REQUIRED ACTION:
The listing below holds pictures; exclude them. Return exactly the lines from the one with "You are a GUI" through the one with "Viewport: 444px width, 868px height.".

SUPPLIED RECORDS:

▬▬▬▬▬▬▬▬▬▬

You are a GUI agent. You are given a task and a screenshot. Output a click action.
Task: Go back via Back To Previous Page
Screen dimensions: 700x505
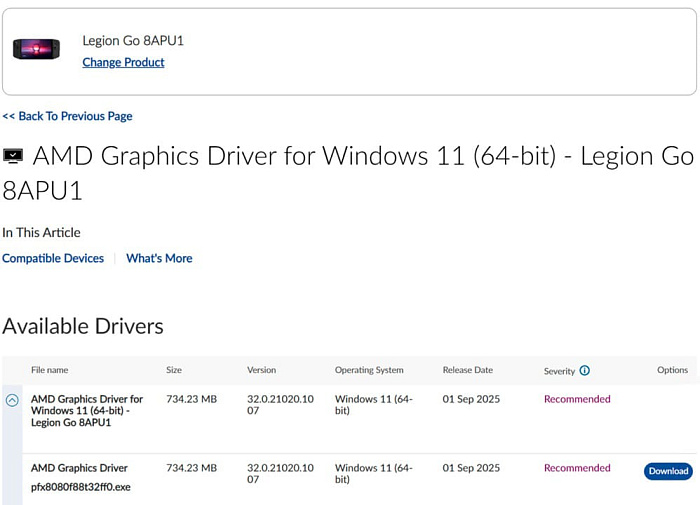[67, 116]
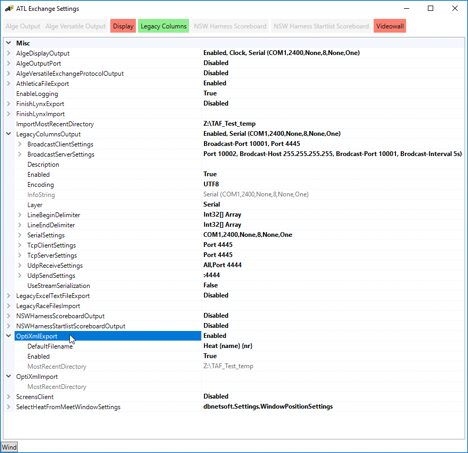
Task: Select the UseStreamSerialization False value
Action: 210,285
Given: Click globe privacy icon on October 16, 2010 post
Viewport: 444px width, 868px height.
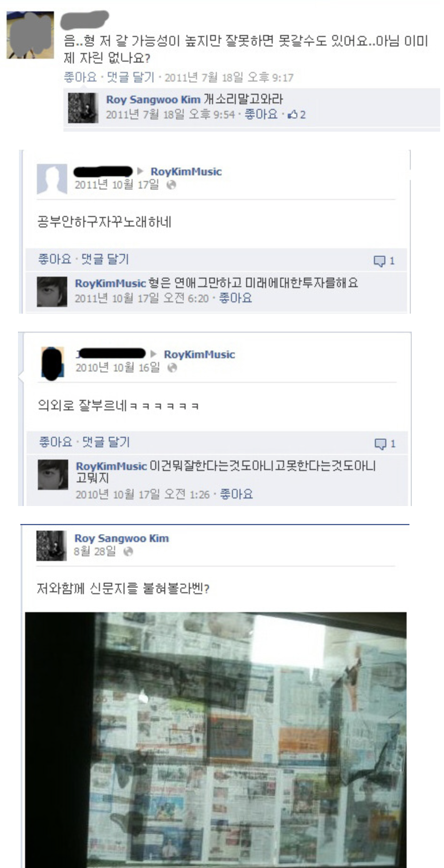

▬▬▬▬▬▬▬▬▬▬

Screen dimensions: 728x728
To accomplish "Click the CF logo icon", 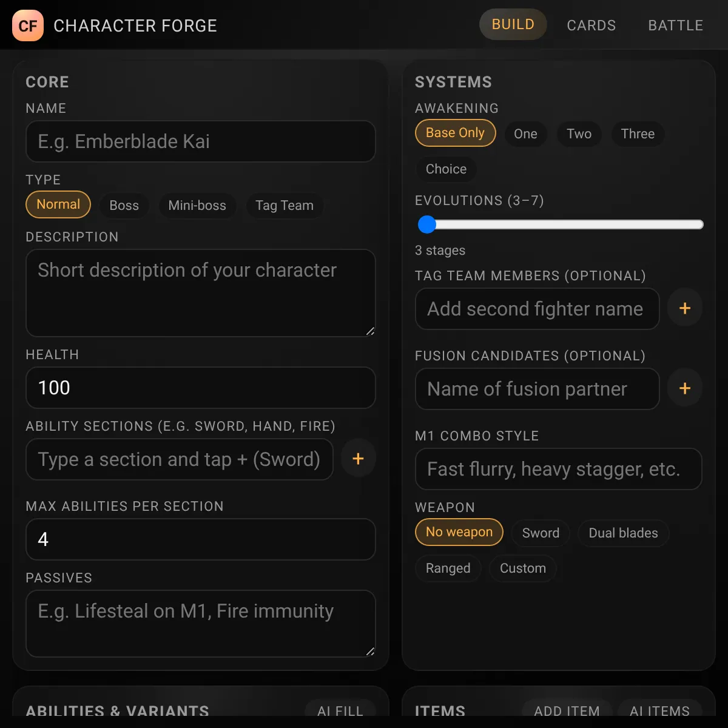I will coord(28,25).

▬▬▬▬▬▬▬▬▬▬

OUTPUT FOR THIS TASK:
You are a GUI agent. You are given a task and a screenshot. Output a click action.
Task: Go back via Back To Previous Page
Screen dimensions: 700x505
[67, 116]
Task: Select the UseStreamSerialization False value
Action: 210,285
Given: Click globe privacy icon on October 16, 2010 post
Viewport: 444px width, 868px height.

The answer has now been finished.